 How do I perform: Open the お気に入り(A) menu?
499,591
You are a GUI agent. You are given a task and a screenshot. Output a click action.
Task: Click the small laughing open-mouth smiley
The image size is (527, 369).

TASK PROMPT: Nothing but the lines from the one containing "You are a GUI" to the end of the material should be printed, each exactly as written.

RESPONSE TO THE TASK:
You are a GUI agent. You are given a task and a screenshot. Output a click action.
Task: Click the small laughing open-mouth smiley
The image size is (527, 369).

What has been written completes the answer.